Hanna, wyoming, 1956.

In 1974, as a result of the 1973 Middle East oil crisis, Congress passed “he Energy Supply and Environmental Coordination Act of 1974.” It provided in simple terms, among other things, a prohibition of any major fuel burning facility unless it was determined that such facility had the capability and necessary plant equipment to burn coal. In 1975 Congress authorized 750 million dollars in loan guarantees for new underground low-sulfur mines.

Northern Indiana Public Service Company had four coal burning electric generating plants. To assure a supply of low sulphur coal for its plants, it entered into a twenty-two year contract with Carbon County Coal Company, a partnership between Dravo Coal Company and Rocky Mountain Energy Company, a subsidiary of the Union Pacific Railroad. Roughly 15 percent of Carbon County's projected output for the contract was to come from federal lands. Carbon County Coal Company opened new underground mine near Hanna. Other independent mines opened. The population of Hanna soared to over 2200. This in turn required expansion of the schools and other facilities.

Coal Train loading, Hanna, circa, 1980.

By the early 1980's, the political and environmental winds had reversed and coal was not favored. In 1984, the Indiana Public Service Commission made use of Northern Indiana's coal fired generating plants ecomonomically unviable. Northern Indiana notified Carbon County that it would no longer accept the coal. A suit for declaratory judgment was filed in the United States District Court in Indiana. Carbon County Coal Company counterclaimed for the breach of contract asking for specific performance; that is, that the court order Northern Inidana to accept its coal. Northern Indiana defended on, among other grounds, that the contract was in violation of 30 USC Section 202 quoted above and that the action of the Indiana Public Service Commission constituted a "force majeure." A "force majeure" in legalese is usually an unforseen Act of God which renders performance of a contract impossible. The appellate court rejected the "force majeur" argument. Regardless of whether the Indiana Public Service Commission takes on the atrributes of the Diety, Northern Indiana did not appeal the determination of the Commission. In the suit, the Coal Company noted the impact that the closing of the mine would have on the residents of Haqnna. As to the impact on Hanna, The appellate Court dismissed the argument stating,that the losses of the businesses and miners in Hanna were "irrelevant" and that all Carbon County Coal Company was entitled to was money. Thus, the Court upheld a monitary judgment in favor of the coal company in the amount of $181,000,000. See Northern Indiana Public Service Company v. Carbon County Coal Company, 799 F. 2nd 265 (7th Cir. 1986).

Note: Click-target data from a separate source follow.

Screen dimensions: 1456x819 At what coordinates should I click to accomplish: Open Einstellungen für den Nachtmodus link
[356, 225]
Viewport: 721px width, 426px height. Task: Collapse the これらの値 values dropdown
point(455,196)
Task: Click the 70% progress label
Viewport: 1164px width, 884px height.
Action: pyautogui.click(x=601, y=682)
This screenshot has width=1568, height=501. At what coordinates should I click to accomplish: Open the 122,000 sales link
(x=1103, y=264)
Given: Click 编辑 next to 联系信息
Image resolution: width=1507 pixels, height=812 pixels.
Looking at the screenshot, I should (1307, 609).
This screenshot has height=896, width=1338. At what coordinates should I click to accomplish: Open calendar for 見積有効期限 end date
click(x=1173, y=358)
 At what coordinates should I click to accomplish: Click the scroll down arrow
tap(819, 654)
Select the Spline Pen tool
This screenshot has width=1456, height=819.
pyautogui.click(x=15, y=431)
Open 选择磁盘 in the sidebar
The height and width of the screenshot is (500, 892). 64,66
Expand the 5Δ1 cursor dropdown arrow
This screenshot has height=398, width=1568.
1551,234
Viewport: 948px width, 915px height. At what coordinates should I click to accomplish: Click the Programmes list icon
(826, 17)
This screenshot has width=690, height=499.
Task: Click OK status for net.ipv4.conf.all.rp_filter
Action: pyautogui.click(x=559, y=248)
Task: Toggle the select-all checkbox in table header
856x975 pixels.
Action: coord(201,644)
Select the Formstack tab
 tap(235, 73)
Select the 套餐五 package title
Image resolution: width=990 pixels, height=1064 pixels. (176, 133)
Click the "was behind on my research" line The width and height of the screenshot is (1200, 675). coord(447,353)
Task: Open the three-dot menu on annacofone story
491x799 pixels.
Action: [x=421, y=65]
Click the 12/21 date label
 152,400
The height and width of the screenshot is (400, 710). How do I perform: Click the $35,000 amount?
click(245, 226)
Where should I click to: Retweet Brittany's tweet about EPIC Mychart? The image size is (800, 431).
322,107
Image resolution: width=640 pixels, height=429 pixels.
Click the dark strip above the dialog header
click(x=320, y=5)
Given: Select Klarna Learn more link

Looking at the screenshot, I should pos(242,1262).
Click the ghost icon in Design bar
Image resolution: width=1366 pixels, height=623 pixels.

Instant ruination was visited upon the Town and many of the residents of Hanna. The mayor, James Cochrane, noted in a newspaper interview that houses that cost $60,000 were going for $15,000 if a buyer could be found. The population plummeted so fast that trucks could not be found to haul away the furniture. One by one, the remaining mines closed. As of 2010, the population stood at 841. The Hanna School was combined with the schools from Medicine Bow and Elk Mountain. Even with the combination, student population is approximately half of that it was at its peak. The town's only grocery store, the Food Mart has closed. The closest full-service grocery stores are in Laramie and Rawlins. By 2012, the Episcopal and Lutheran churches were without pastors. As of 2013, Dingy Dan's remains open. Hope now lies in a projected coal liquification plant near Medicine Bow.